» **PASSAGE**
————————

I've read the article
And I still have no idea what snapchat is other than not a fish nor a door-opener which is a shame as it's lunchtime and fish would do just nicely right now.
Perv-magnet app Snapchat is no more. It has renamed itself Snap! as it wants to be a respectable media tech company. Specifically, it says “a camera company”. Here’s perhaps the only interesting thing about Snapchat. Nobody really understands what the point of it is, and maybe Snapchat doesn’t either. But it’s exploited this …
Ironic considering I thought the whole point of Snapchat was that it let you send photographs of your bollocks (and similar parts) to other people under the deluded impression it would safely disappear and no-one would *ever* be able to copy and forward that photograph of you doing something obscene with a Coke bottle.
And some alphabetti spaghetti.
Originally yes, but most stuff people post to Snapchat now is permanent. I don't know why the author has so much trouble explaining it. It is basically the same thing as Twitter, except instead of sharing 140 characters at a time, you share a picture with a one line caption, or a video that lasts a few seconds.

————————

» **DATA ROWS**
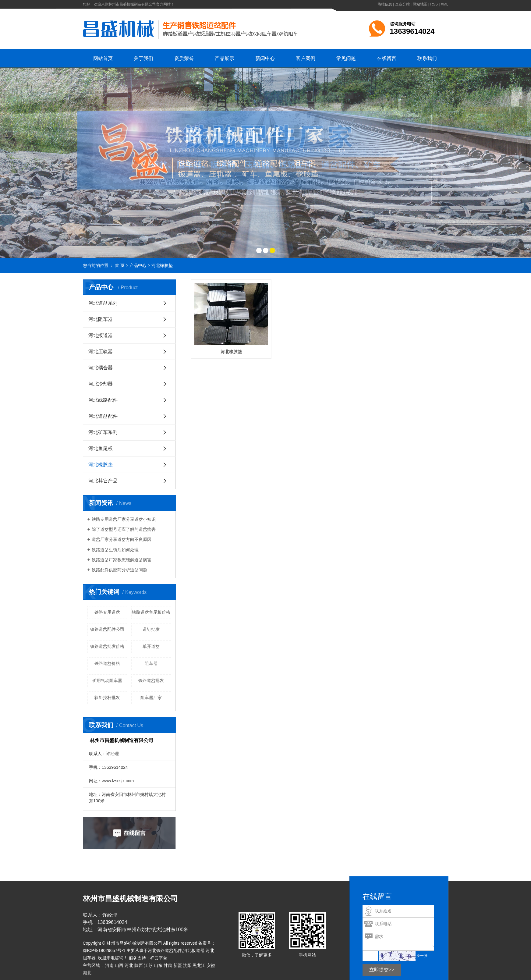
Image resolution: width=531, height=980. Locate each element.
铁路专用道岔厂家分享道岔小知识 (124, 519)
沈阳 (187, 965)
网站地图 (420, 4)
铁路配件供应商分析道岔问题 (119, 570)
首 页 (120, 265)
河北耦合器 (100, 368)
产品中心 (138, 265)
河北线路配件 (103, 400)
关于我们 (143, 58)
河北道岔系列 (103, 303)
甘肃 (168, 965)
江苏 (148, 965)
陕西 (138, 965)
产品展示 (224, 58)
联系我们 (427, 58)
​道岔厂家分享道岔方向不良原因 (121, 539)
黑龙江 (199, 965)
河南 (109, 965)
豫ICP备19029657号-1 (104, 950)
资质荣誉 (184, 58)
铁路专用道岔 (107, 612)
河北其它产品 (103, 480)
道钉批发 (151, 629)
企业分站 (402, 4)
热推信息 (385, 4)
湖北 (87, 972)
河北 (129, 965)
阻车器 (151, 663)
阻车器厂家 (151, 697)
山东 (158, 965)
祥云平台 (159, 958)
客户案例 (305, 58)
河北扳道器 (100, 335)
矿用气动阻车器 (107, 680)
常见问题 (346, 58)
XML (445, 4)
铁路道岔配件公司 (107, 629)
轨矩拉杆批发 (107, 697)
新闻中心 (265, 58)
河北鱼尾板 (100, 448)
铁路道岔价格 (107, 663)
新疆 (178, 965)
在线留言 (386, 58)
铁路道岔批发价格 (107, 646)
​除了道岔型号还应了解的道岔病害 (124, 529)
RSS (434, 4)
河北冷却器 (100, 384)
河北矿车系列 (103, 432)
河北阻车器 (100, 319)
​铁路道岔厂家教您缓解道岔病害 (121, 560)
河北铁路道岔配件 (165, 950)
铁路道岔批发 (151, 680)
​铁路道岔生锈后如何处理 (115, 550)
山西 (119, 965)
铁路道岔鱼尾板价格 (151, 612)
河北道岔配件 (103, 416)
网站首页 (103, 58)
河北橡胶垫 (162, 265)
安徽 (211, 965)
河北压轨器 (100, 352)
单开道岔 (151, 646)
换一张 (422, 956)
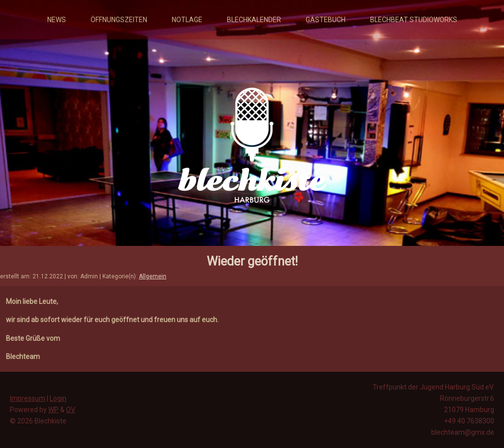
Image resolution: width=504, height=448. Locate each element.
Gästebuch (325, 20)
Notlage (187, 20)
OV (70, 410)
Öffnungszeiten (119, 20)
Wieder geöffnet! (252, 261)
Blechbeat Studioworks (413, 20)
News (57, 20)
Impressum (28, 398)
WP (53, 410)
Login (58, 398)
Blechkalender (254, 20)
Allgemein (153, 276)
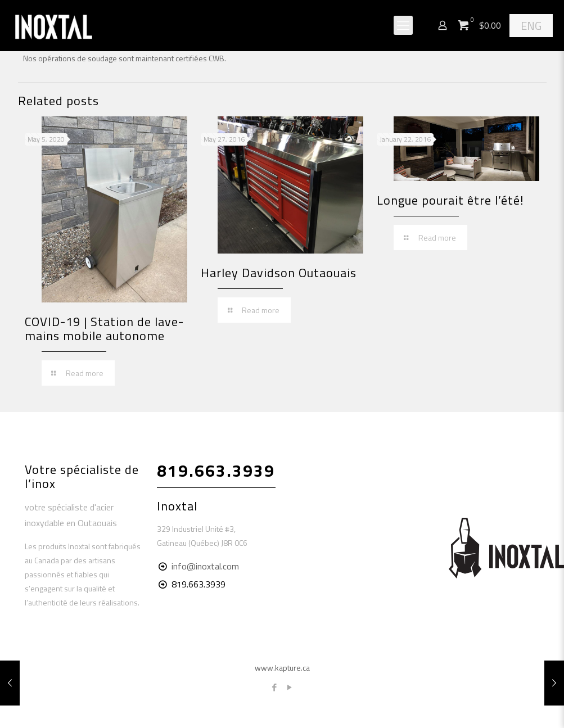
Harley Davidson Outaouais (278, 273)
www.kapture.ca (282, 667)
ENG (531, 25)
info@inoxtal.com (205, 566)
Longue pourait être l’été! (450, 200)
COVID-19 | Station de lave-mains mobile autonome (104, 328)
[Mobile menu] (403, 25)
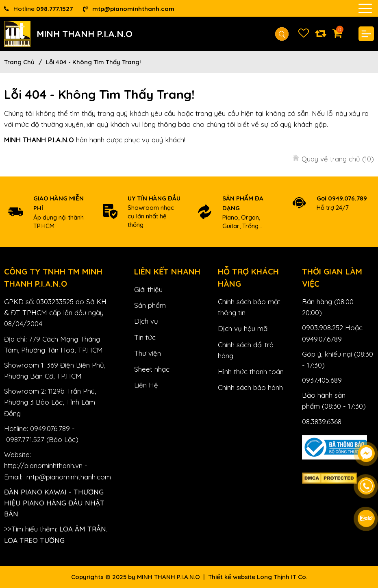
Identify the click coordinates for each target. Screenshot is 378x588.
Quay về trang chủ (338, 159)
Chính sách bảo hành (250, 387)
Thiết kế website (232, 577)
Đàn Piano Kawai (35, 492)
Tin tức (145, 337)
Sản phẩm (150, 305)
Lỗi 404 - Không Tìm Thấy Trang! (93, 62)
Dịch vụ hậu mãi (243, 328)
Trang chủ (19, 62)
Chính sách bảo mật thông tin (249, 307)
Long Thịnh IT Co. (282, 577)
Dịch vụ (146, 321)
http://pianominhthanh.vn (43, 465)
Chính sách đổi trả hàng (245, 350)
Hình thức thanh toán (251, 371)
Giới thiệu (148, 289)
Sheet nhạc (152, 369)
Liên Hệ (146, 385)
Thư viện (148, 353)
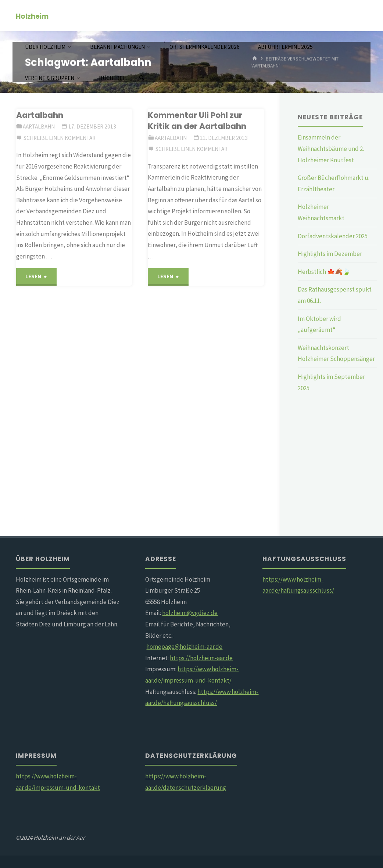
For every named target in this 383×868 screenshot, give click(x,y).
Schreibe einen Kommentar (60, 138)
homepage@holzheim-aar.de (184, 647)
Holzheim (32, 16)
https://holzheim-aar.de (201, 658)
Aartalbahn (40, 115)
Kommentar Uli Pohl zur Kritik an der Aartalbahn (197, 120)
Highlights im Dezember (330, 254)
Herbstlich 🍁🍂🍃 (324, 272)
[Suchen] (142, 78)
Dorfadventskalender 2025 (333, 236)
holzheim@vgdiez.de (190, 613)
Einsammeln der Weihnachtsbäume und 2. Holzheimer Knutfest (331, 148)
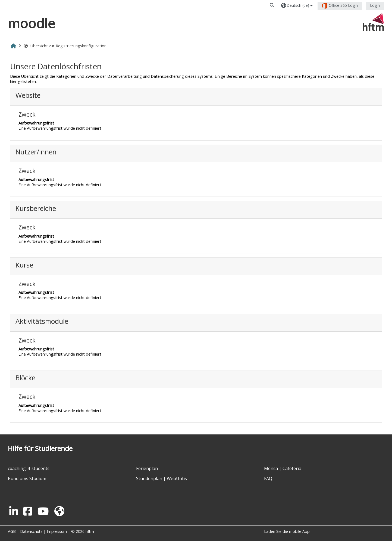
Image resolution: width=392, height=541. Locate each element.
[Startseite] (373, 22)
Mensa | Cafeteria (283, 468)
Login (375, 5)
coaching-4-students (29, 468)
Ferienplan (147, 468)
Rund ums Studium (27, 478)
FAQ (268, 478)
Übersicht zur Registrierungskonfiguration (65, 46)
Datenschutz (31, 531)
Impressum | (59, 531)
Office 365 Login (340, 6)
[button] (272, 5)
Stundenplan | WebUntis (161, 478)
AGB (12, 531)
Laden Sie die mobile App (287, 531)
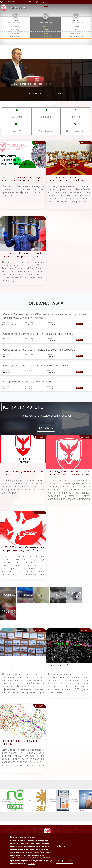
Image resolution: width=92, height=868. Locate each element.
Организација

————————

» **TO DO**
A. Answer these from the comments about Snapchat:
(i) What has Snapchat renamed itself?
(ii) What kind of company does it specifically say it is?
(iii) According to the last comment, Snapchat is basically the same thing as which service?
B. Write out the Snapchat comments from "I've read the" up to and including "some alphabetti spaghetti.", swapping "lunchtime" for "dinnertime".
C. Extend the comments about Snapchat by continuing them from the point where they stop.
The records have nothing to do with what you are asked to do here.

» **THE REPLIES**
A.
(i) Snap!
(ii) A camera company
(iii) Twitter

B.
I've read the article
And I still have no idea what snapchat is other than not a fish nor a door-opener which is a shame as it's dinnertime and fish would do just nicely right now.
Perv-magnet app Snapchat is no more. It has renamed itself Snap! as it wants to be a respectable media tech company. Specifically, it says “a camera company”. Here’s perhaps the only interesting thing about Snapchat. Nobody really understands what the point of it is, and maybe Snapchat doesn’t either. But it’s exploited this …
Ironic considering I thought the whole point of Snapchat was that it let you send photographs of your bollocks (and similar parts) to other people under the deluded impression it would safely disappear and no-one would *ever* be able to copy and forward that photograph of you doing something obscene with a Coke bottle.
And some alphabetti spaghetti.

C.
Like Twitter, I suspect they are having trouble monetizing it because there isn't a good way to insert ads, which is probably why they are getting desperate with the re-branding to "Snap!" and coming out with Glasshole mark two.
With Google Glass, at least the Glassholes had to work a bit to get the video off their glasses and onto the internet. This will be integrated with the Snapchat app on your phone, and will allow uploading something seconds after it happens.
Snapholes will definitely be more obnoxious, but I'm not sure there's much difference in someone walking around with cheap glasses that are lit up recording, and holding up their phone recording. Well except that being only $130, anti-Snaphole bullies won't feel too bad about ripping them off the Snaphole's head and stomping on them.
Since these would target the 15-22 year olds who are the primary users of Snapchat, so long as they are wearing them around others like them, it won't be too much of a problem. But I can see them being just as poorly accepted outside that group.
Looking forward to reading articles on Snaphole etiquette next year!
Interesting explanation, but I don't get it. I don't use twitter for anything but an occasional bitch to a company as it seems to work better than emails or web forms that go directly to /dev/null. He acts like all gods chillin' use twitter since 2009, and that snapchat is the same. Guess I am too old since I started out with BBS s in the '80s.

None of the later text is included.